No ano seguinte, matriculou-se nas Faculdades de Matemática e Filosofia da Universidade de Coimbra. No entanto, adoeceu em 1882, o que o impediu de frequentar o 4º ano do curso, obrigando-o a regressar a Lisboa e a permanecer inactivo durante 2 anos.
Em 1884 foi nomeado regente de estudos no Colégio Militar e promovido a tenente. Neste último posto foi nomeado em 1886 chefe de secção na Fiscalização do Caminho-de-Ferro de Mormugão na Índia (tornando-se capitão) e em 1888 tornou-se secretário-geral do Governo daquele Estado, cargo que manteve durante 3 anos.
De 1890 a 1892 foi governador do distrito de Lourenço Marques na província de Moçambique e, em 1895, participou no combate contra os rebeldes de Gugunhana no mesmo distrito, sob o comando do coronel Eduardo Galhardo.
Devido ao destaque que teve nesse combate, em 1895 o, na altura, comissário-régio de Moçambique António Enes convida-o para ser governador do distrito militar de Gaza, cargo que ocupou de 7.12.1895 a Março de 1896 e no qual teve uma prestação, muito elogiosa, pois conseguiu capturar, em Chaimite, no final do ano de 1895 Gungunhana e alguns dos seus familiares.
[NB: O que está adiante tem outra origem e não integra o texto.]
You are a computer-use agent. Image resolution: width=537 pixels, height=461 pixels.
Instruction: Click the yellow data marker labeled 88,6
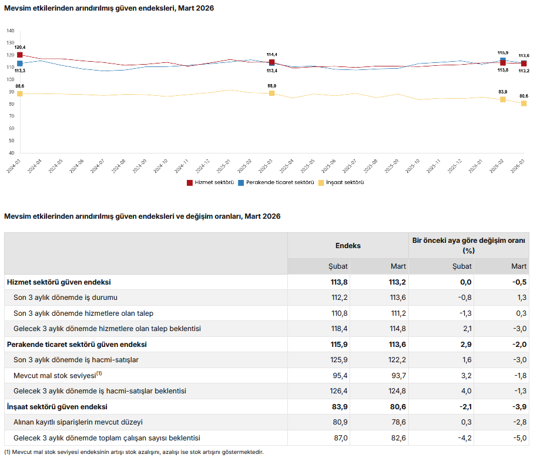[x=20, y=93]
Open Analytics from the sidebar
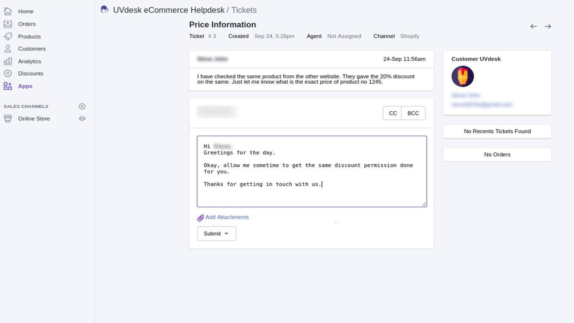This screenshot has height=323, width=574. click(x=8, y=61)
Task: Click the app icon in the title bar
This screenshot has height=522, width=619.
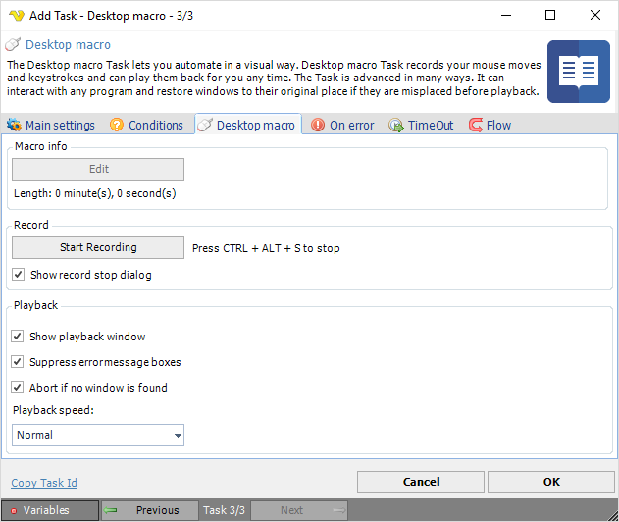Action: click(x=15, y=16)
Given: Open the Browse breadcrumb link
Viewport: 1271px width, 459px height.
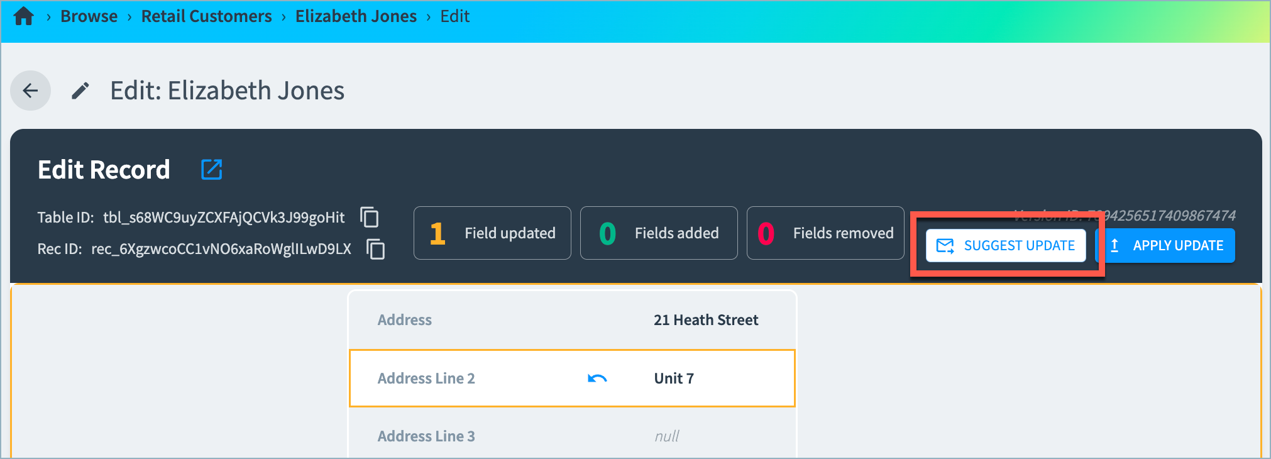Looking at the screenshot, I should click(89, 16).
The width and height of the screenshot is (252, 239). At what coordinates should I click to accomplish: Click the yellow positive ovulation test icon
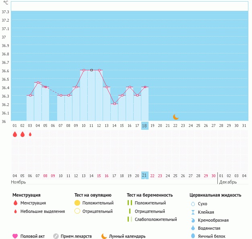click(x=77, y=203)
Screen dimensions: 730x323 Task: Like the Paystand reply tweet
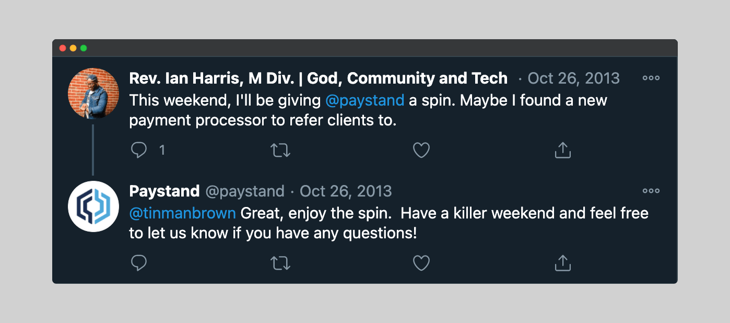tap(421, 263)
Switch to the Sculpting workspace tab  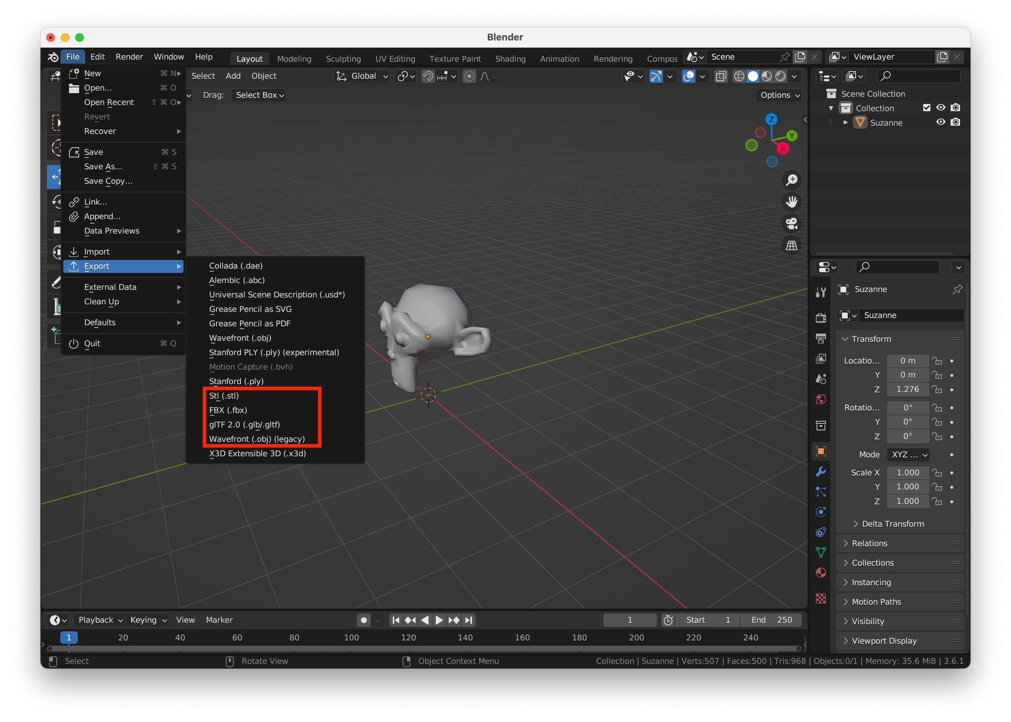[343, 59]
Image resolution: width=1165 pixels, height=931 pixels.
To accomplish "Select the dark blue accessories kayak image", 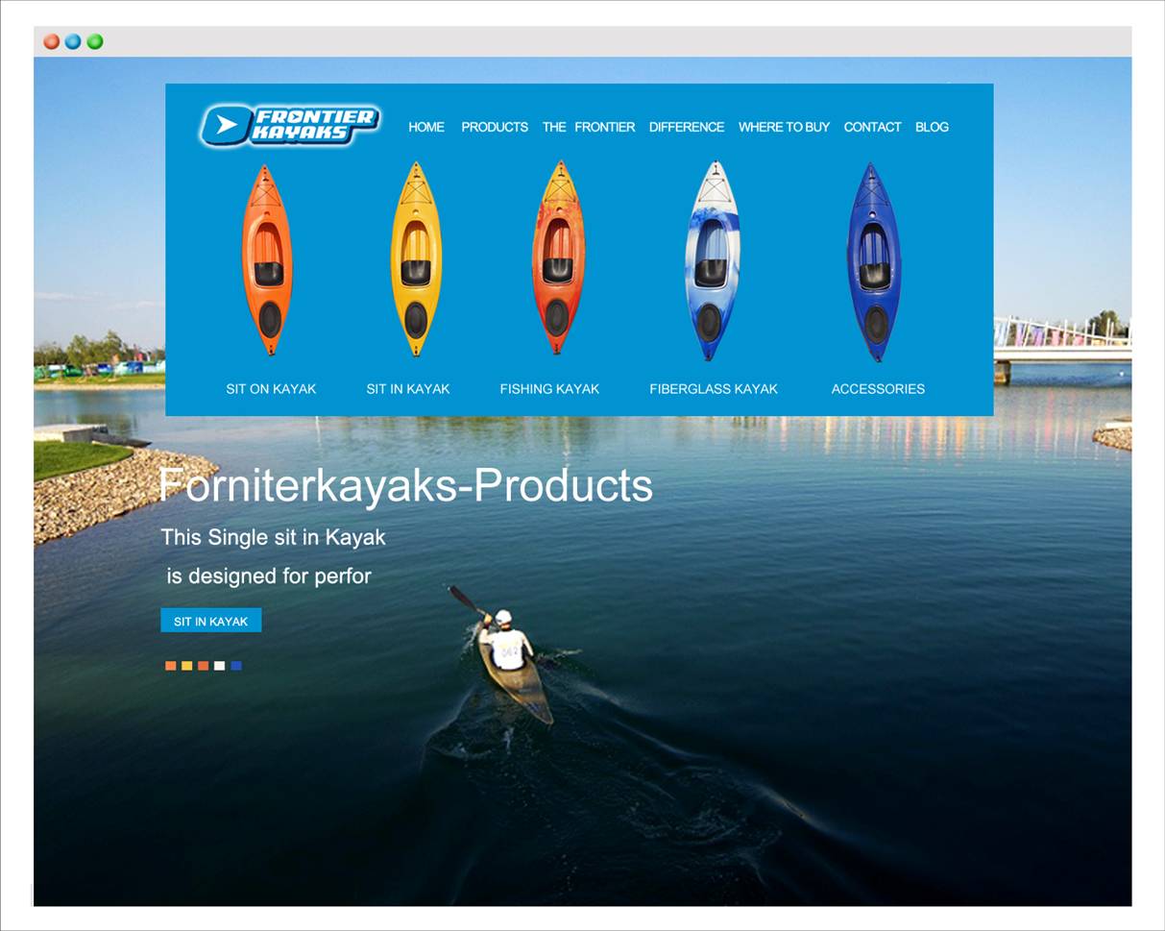I will click(x=874, y=261).
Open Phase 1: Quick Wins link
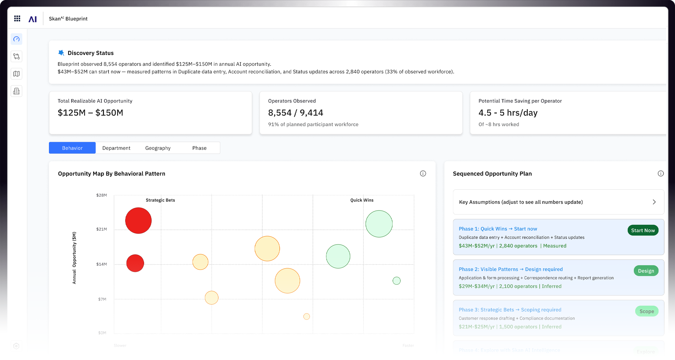This screenshot has height=360, width=675. pyautogui.click(x=497, y=229)
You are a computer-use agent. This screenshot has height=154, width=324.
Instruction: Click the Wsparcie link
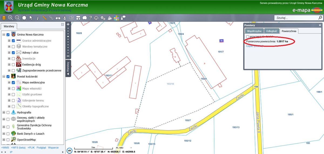pyautogui.click(x=53, y=148)
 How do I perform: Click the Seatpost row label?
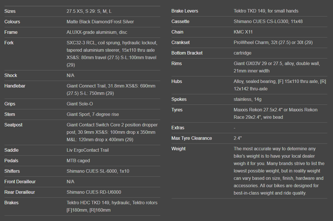point(13,125)
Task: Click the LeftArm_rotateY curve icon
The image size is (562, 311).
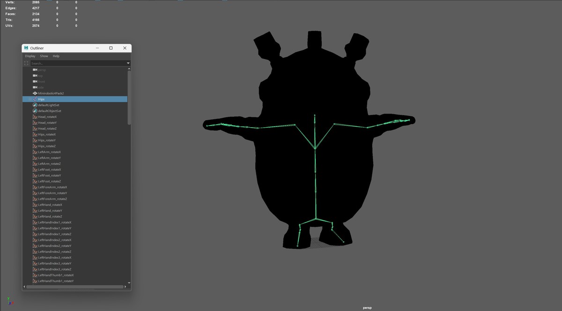Action: [x=35, y=158]
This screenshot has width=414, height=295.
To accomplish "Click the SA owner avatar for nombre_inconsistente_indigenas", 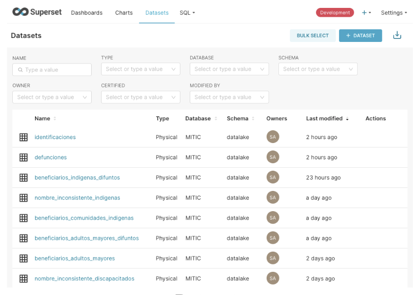I will 273,198.
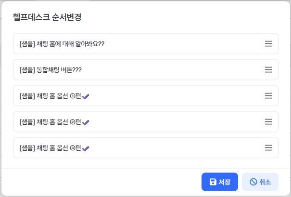
Task: Click the [샘플] prefix on 통합채팅 버튼 row
Action: pos(27,70)
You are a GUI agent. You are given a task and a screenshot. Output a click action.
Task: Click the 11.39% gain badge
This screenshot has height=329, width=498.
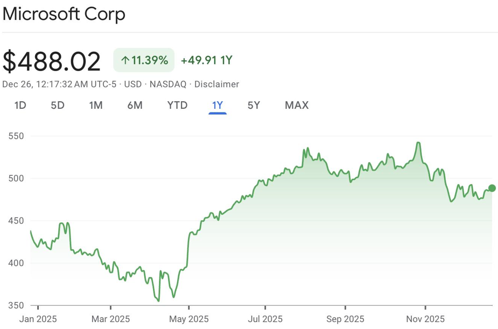(144, 60)
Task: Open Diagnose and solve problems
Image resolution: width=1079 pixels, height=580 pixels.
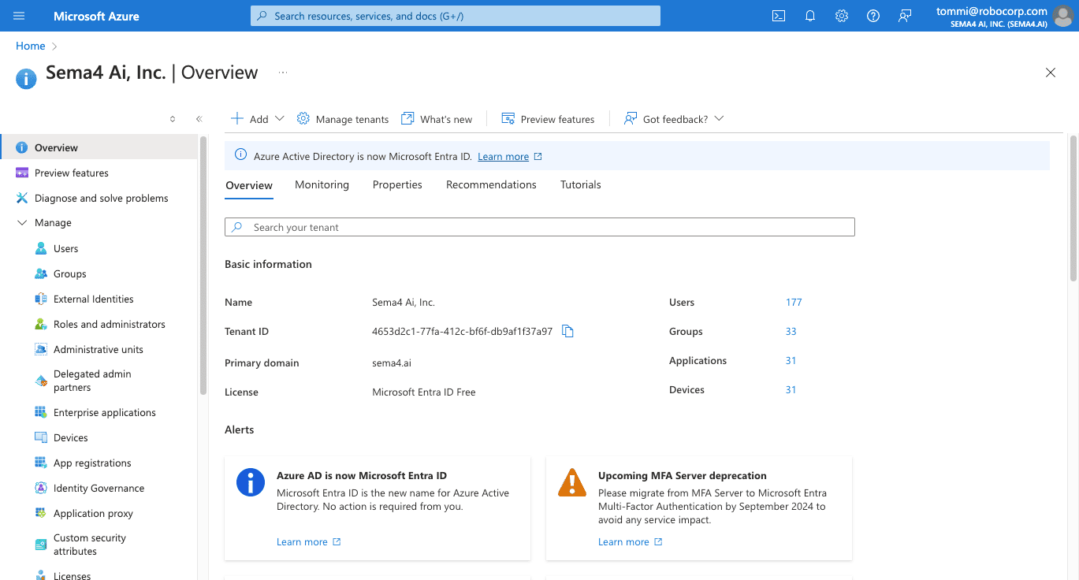Action: coord(101,198)
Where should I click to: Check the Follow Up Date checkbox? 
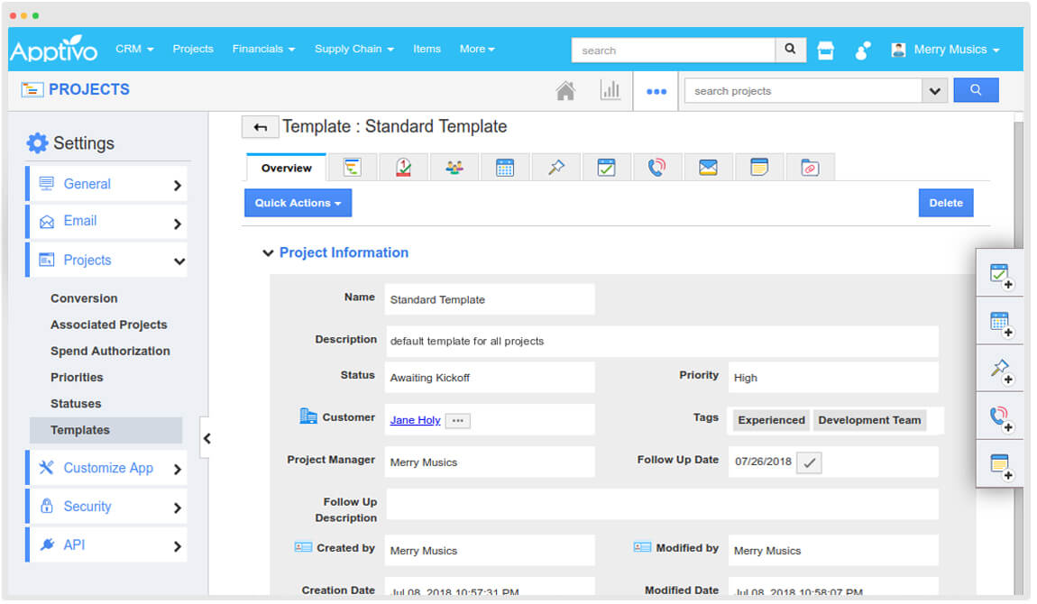(809, 462)
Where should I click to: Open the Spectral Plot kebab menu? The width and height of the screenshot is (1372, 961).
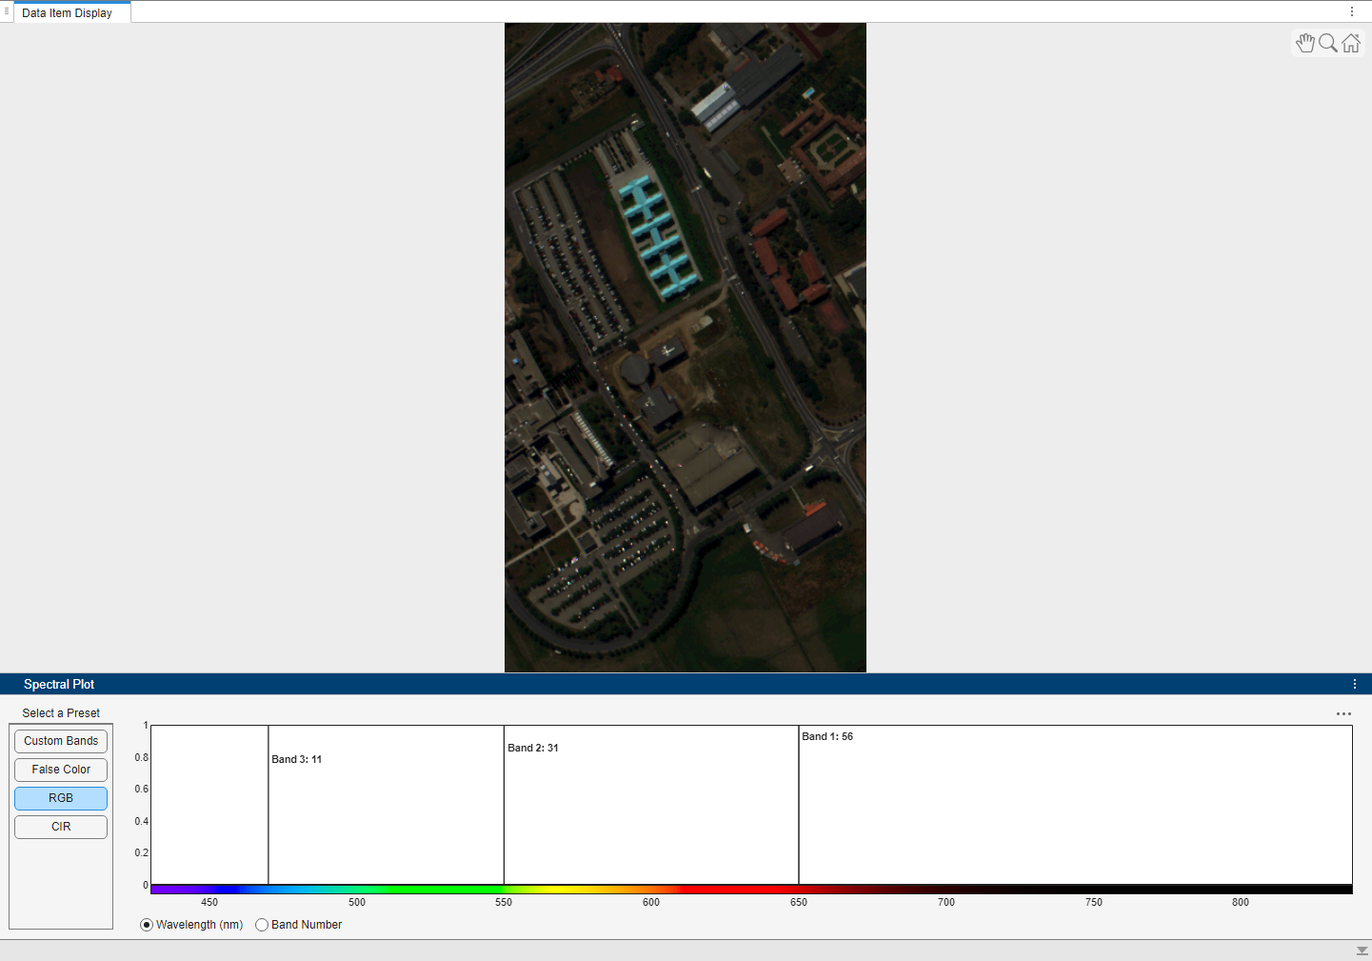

Em Março de 1896, como recompensa da sua gloriosa prestação militar, foi promovido a major e nomeado Governador-geral de Moçambique. Durante, o exercício de funções, numa campanha contra os insubmissos Namarrais é ferido (no chamado “Combate de Mojenga”). Em Novembro do mesmo ano assume cumulativamente as funções de comissário-régio de Moçambique e continua a combater arduamente os insurrectos em Naguema, Ibrahimo e Mucuto-Muno.
Em 1897 consegue finalmente pacificar a província de Moçambique e retorna a Lisboa para ser homenageado pelos seus heróicos factos. No ano seguinte retoma o seu lugar de comissário-régio. Nesse mesmo ano é publicado o decreto de 7.7.1898 que lhe reduz significativamente os poderes levando-o a pedir a demissão, que foi concedida no dia 19 de Julho.
Devido aos serviços prestados na colónia africana recebeu numerosas condecorações e distinções, entre as quais, grande-oficial e comendador da Torre e Espada; 2 medalhas de ouro de Serviços Relevantes no Ultramar; 2 medalhas de ouro de Valor Militar; 1 medalha de ouro e 2 de prata D. Amélia; comendador de S. Miguel e S. Jorge (com dieito ao tratamento de Sir, havendo apenas um outro no País); Cruz da Águia Vermelha da Prússia com Espadas (única concedida a um oficial estrangeiro), oficial da Legião de Honra, conselheiro do Estado, ajudante-de-campo honorário de el-rei.
Regressado a Lisboa tornou-se preceptor do príncipe real D. Filipe, função inerente à qualidade de oficial-mor da Casa Real.
Quando morreu atingira o posto de tenente-coronel, pertencia ao Estado-Maior da Cavalaria e era ajudante de campo efectivo de el-rei.

Principal Bibliografia:
•O Exército nas Colónias Orientais, Lx., 1893;
•A Prisão do Gungunhana, Lourenço Marques, 1896, com algumas reeds. E muitas transcrições;
•Campanha Contra os Namarrais, Lx., 1897;
•Campanha Contra o Maguiguana nos Territórios de Gaza, ibid., 1898;
•Moçambique — 1896-1898, ibid., 1899, 1934;
•Entre Mortos:, ibid., 1908, que teve numerosas transcrições em Livros, Revistas e Jornais sob o titulo Carta de M. A. ao Príncipe Real;
•Livro de Campanhas ibid., 1935;
•Cartas de M. A. ao Conde Arnoso, ibid., 1957.